Records of locating words and elements
** START **
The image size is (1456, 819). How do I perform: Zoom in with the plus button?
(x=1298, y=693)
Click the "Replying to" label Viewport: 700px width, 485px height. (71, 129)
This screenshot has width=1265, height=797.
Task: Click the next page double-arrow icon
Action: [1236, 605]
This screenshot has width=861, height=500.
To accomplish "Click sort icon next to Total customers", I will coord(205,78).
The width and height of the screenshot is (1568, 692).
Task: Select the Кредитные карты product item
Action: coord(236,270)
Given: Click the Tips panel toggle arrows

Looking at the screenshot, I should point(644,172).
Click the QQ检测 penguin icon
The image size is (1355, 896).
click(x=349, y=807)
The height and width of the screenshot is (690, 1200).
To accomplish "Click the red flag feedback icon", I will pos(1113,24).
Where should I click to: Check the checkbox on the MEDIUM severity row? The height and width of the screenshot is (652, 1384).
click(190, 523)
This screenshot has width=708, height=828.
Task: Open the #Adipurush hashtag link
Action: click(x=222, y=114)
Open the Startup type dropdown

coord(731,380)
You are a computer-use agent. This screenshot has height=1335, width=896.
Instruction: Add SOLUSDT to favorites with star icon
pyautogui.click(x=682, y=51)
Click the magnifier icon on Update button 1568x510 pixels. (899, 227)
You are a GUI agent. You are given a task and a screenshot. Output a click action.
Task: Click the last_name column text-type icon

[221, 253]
** END **
What you should do |
Write out every one of the rows above again word for word, changing nothing.

Reply to the exercise |
The image size is (1456, 819). How do I perform: Zoom in with the plus button?
(x=1298, y=693)
Click the "Replying to" label Viewport: 700px width, 485px height. (71, 129)
This screenshot has width=1265, height=797.
Task: Click the next page double-arrow icon
Action: [1236, 605]
This screenshot has width=861, height=500.
To accomplish "Click sort icon next to Total customers", I will coord(205,78).
The width and height of the screenshot is (1568, 692).
Task: Select the Кредитные карты product item
Action: coord(236,270)
Given: Click the Tips panel toggle arrows

Looking at the screenshot, I should point(644,172).
Click the QQ检测 penguin icon
The image size is (1355, 896).
click(x=349, y=807)
The height and width of the screenshot is (690, 1200).
To accomplish "Click the red flag feedback icon", I will pos(1113,24).
Where should I click to: Check the checkbox on the MEDIUM severity row? The height and width of the screenshot is (652, 1384).
click(190, 523)
This screenshot has width=708, height=828.
Task: Open the #Adipurush hashtag link
Action: click(x=222, y=114)
Open the Startup type dropdown

coord(731,380)
You are a computer-use agent. This screenshot has height=1335, width=896.
Instruction: Add SOLUSDT to favorites with star icon
pyautogui.click(x=682, y=51)
Click the magnifier icon on Update button 1568x510 pixels. (899, 227)
You are a GUI agent. You are given a task and a screenshot. Output a click action.
Task: Click the last_name column text-type icon

[221, 253]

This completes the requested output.